By Joel Rochon and Suzanne Chiodo
On October 20, 2016, the Supreme Court of Canada released its decision in Endean v. BC, in which it held that class actions judges could, in certain circumstances, sit outside their jurisdiction. The decision opens the door to addressing the management of multi-jurisdictional class actions in Canada. Many issues regarding cross-provincial class actions remain, including the management of overlapping actions and carriage disputes which, as Vioxx and other class actions demonstrated, can lead to unnecessary delays in class proceedings and affect access to justice.
The Endean case involved individuals infected with Hepatitis C by the Canadian blood supply between 1986 and 1990, with class actions brought in BC, Québec and Ontario. A cross-Canada settlement was achieved in 1999. The BC, Québec and Ontario judges had a supervisory role over the settlement, but their orders would have to be substantially the same in order to have effect.
In 2012, class counsel brought motions before each of the judges, and proposed that these judges hear the motion together in Alberta. The Attorneys-General of the three provinces objected, stating that the judges did not have jurisdiction to conduct hearings outside their home provinces. The matter was heard by the Supreme Court of Canada in May 2016.
Justice Cromwell held that judges could convene hearings outside their jurisdictions provided that the hearing did not contravene the law of the place in which it was held. Justice Cromwell found that this power stemmed, first, from the statutory powers under section 12 of both the Ontario and the BC Class Proceedings Acts (which give courts a broad power to determine class actions procedure), and second, from the court’s inherent jurisdiction. Courts outside of BC and Ontario would have similar powers.

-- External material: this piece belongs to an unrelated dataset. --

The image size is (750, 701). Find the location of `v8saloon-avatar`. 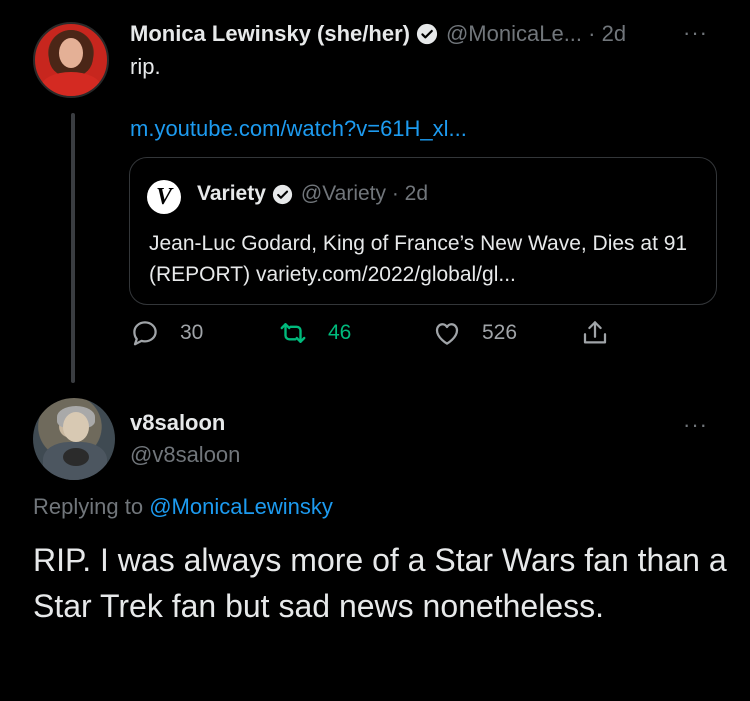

Such an interpretation means that the access to justice goals of class proceedings “will not be stymied by unduly technical or time bound understandings of the scope of the class action judge’s authority.” The Court also held that a video link to the judge’s home province was not required, either by the Class Proceedings Acts, by the courts’ inherent jurisdiction, or by the open court principle (which requires that court proceedings be open to the public), provided the extra-provincial hearing was publicly accessible.
However, while the courts’ powers were interpreted as being broad, they are not unlimited. In this case, the hearing in question was to be on a paper record. In rendering his decision, Justice Cromwell was not required to consider the procedures for in-person settlement approval hearing. Nor did Justice Cromwell specify whether sitting extra-provincially was permissible in cases where judges had to compel witnesses to appear or otherwise use their coercive powers.
That said, Endean provides a path forward for renewed judicial cooperation and streamlining in the context of national class actions. It is up to practitioners to explore ways to drive efficiencies. For example, panels of judges could be convened in select circumstances to manage cases across the country. As with the multi-district litigation system in the U.S., national class counsel and steering committees could also be chosen by the panel, or by a Judge designated by the panel, to eliminate lengthy and redundant carriage battles. Endean suggests that the Supreme Court may be open to such solutions which in turn would enhance access to justice across Canada and would lead to the more efficient resolution of disputes, all of which would certainly meet the Court’s requirement of being in “the interests of the administration of justice”.